O comprometimento social é um dos principais valores que influenciam as pessoas na avaliação das marcas. O público em geral está cada vez mais exigente em relação à postura dos produtores e fornecedores de serviços. Agregar um valor social ao conceito de seu produto ou serviço é, hoje, um diferencial. Para tanto, as ações anunciadas devem guardar coerência com o que o titular da marca efetivamente faz. Não basta fazer propaganda da responsabilidade social. É preciso gerir as ações com ética e transparência, buscando o desenvolvimento social sustentável e inclusivo, interna e externamente, envolvendo todos os atores da sua cadeia de relacionamentos – clientes e consumidores, dirigentes e funcionários, fornecedores e prestadores de serviços, governo e sociedade civil em geral.

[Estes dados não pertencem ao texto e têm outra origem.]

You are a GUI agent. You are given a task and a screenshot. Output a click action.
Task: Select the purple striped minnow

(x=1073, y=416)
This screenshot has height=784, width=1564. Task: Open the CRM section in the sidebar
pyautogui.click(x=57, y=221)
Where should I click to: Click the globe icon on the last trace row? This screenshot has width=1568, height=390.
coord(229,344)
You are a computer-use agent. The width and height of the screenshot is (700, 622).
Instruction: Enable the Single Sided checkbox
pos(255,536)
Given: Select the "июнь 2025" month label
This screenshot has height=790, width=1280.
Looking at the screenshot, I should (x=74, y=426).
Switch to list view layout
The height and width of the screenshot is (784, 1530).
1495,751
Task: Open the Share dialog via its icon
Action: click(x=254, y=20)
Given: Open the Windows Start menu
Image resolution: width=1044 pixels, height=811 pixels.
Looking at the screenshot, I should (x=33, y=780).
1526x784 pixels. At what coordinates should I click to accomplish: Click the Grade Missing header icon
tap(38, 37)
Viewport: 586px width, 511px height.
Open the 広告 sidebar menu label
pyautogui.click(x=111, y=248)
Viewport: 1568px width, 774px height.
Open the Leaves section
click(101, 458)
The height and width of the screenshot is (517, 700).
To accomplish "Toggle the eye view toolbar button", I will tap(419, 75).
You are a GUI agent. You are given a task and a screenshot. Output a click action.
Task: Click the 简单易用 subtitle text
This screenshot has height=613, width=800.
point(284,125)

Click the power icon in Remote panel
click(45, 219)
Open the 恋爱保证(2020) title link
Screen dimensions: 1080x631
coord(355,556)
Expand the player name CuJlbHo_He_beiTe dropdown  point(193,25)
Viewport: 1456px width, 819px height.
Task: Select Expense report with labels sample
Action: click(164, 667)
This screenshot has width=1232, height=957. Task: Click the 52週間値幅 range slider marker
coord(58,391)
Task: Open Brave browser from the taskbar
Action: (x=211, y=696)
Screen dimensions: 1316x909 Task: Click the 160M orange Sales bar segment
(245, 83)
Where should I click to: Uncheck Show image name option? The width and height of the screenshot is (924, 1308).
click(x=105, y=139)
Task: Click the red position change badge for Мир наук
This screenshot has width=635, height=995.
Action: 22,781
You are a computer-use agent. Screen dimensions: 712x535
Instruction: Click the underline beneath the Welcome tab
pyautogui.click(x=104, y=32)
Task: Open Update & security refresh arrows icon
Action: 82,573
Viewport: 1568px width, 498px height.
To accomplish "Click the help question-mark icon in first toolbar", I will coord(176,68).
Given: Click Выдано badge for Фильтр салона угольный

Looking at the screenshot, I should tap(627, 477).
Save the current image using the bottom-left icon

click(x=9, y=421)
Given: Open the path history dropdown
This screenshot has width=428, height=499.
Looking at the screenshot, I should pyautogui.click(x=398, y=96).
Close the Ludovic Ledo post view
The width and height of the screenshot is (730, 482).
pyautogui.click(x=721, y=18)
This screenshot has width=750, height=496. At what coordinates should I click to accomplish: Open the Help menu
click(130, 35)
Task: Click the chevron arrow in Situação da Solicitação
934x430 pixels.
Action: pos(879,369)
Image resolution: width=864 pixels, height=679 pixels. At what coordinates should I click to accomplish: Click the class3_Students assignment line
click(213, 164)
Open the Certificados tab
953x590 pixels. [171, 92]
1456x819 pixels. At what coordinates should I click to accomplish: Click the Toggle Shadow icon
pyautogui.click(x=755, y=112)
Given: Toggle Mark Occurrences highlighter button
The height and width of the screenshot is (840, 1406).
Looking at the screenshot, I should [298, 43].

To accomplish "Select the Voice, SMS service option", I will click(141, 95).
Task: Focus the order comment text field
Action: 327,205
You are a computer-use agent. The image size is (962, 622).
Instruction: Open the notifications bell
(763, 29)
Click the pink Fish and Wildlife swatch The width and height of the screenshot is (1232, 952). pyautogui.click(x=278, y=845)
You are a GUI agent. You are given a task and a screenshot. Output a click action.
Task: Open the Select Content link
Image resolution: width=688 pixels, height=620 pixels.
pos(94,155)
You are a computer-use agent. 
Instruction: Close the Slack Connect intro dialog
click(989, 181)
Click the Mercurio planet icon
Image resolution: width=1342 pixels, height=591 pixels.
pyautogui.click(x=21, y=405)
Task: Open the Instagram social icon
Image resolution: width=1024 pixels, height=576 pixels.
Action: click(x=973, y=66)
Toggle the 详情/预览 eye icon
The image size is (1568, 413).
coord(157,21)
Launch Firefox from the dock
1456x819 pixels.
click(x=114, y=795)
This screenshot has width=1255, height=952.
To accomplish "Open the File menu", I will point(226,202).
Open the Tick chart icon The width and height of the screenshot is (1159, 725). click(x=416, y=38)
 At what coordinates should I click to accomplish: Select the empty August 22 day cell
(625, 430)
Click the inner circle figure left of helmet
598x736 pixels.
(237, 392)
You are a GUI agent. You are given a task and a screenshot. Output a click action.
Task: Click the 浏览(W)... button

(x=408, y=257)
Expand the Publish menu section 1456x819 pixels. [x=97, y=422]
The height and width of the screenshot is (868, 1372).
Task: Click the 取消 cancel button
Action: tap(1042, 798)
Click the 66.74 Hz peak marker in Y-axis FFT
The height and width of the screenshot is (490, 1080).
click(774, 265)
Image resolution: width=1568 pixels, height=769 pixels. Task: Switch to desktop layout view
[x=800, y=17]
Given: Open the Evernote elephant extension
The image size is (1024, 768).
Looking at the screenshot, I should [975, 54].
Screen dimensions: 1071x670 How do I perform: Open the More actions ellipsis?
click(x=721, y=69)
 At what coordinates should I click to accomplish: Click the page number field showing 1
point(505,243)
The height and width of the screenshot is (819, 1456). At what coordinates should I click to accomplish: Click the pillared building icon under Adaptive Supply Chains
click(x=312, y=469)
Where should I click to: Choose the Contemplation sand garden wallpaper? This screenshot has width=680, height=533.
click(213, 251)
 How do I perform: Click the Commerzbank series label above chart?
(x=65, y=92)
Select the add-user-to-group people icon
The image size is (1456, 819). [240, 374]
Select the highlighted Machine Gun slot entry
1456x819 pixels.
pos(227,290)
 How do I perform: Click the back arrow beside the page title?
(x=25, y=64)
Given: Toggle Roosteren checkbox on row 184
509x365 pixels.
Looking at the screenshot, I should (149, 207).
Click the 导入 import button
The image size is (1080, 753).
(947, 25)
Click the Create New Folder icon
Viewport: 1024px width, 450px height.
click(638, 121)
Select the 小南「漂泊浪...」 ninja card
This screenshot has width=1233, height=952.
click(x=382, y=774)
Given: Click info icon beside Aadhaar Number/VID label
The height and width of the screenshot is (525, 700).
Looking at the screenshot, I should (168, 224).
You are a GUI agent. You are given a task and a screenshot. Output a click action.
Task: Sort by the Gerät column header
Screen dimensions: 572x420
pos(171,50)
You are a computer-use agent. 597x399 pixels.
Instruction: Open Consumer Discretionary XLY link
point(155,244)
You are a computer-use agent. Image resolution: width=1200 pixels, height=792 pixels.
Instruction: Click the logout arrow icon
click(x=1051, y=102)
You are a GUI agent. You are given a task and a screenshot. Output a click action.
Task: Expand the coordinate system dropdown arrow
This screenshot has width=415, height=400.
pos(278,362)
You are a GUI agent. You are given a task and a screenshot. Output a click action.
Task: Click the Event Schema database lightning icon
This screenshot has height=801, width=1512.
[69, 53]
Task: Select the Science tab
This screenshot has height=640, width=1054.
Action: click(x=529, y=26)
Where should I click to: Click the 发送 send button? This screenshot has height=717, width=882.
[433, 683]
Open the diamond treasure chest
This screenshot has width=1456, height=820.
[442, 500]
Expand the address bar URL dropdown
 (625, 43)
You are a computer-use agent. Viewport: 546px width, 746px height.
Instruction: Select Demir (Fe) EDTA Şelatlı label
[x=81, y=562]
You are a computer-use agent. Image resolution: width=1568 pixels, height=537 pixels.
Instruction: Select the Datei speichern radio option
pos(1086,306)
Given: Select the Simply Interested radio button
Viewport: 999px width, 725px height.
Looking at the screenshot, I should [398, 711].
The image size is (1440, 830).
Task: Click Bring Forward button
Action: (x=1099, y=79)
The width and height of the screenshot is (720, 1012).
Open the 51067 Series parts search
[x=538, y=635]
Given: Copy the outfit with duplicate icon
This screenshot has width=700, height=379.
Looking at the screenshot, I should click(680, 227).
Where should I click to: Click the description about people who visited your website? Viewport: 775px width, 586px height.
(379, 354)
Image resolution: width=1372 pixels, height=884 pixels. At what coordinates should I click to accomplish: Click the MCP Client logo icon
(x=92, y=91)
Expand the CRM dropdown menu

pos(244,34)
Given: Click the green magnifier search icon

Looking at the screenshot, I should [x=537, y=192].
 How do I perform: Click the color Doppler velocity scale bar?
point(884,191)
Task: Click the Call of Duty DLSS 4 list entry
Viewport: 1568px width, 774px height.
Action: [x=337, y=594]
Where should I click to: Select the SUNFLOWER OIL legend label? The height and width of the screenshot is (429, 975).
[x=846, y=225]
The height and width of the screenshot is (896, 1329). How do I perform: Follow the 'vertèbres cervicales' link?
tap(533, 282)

E isso não é exclusivo da área empresarial, sendo tema relevante também para o terceiro setor. As marcas registradas por entidades sem fins lucrativos constituem símbolos institucionais que carregam em si a reputação das organizações e de seus projetos. Representa ativo valioso que pode contribuir para o impacto da sua intervenção social, para a construção de importantes alianças, bem como para a captação de recursos financeiros e humanos.
Conhecer o valor da marca é essencial para que a instituição possa administrar seus relacionamentos de maneira eqüitativa, fixando perspectivas de ganhos nas parcerias firmadas. O que muitos podem achar que é um valor abstrato, na realidade não o é.
Recente artigo publicado na Harvard Business Review trata do lucro de um nome sem fins lucrativos, abordando a experiência da precificação da marca Habitat para a Humanidade, feita pela consultoria nova-iorquina Interbrand. Em 2002, a marca foi avaliada em US$ 1,8 bilhão, o que potencializou a captação de recursos da organização, dobrando o valor mínimo da doação que qualifica a empresa a associar sua marca à da entidade. O resultado aumentou a sua arrecadação de donativos de US$ 26,2 milhões para US$ 39 milhões após a avaliação.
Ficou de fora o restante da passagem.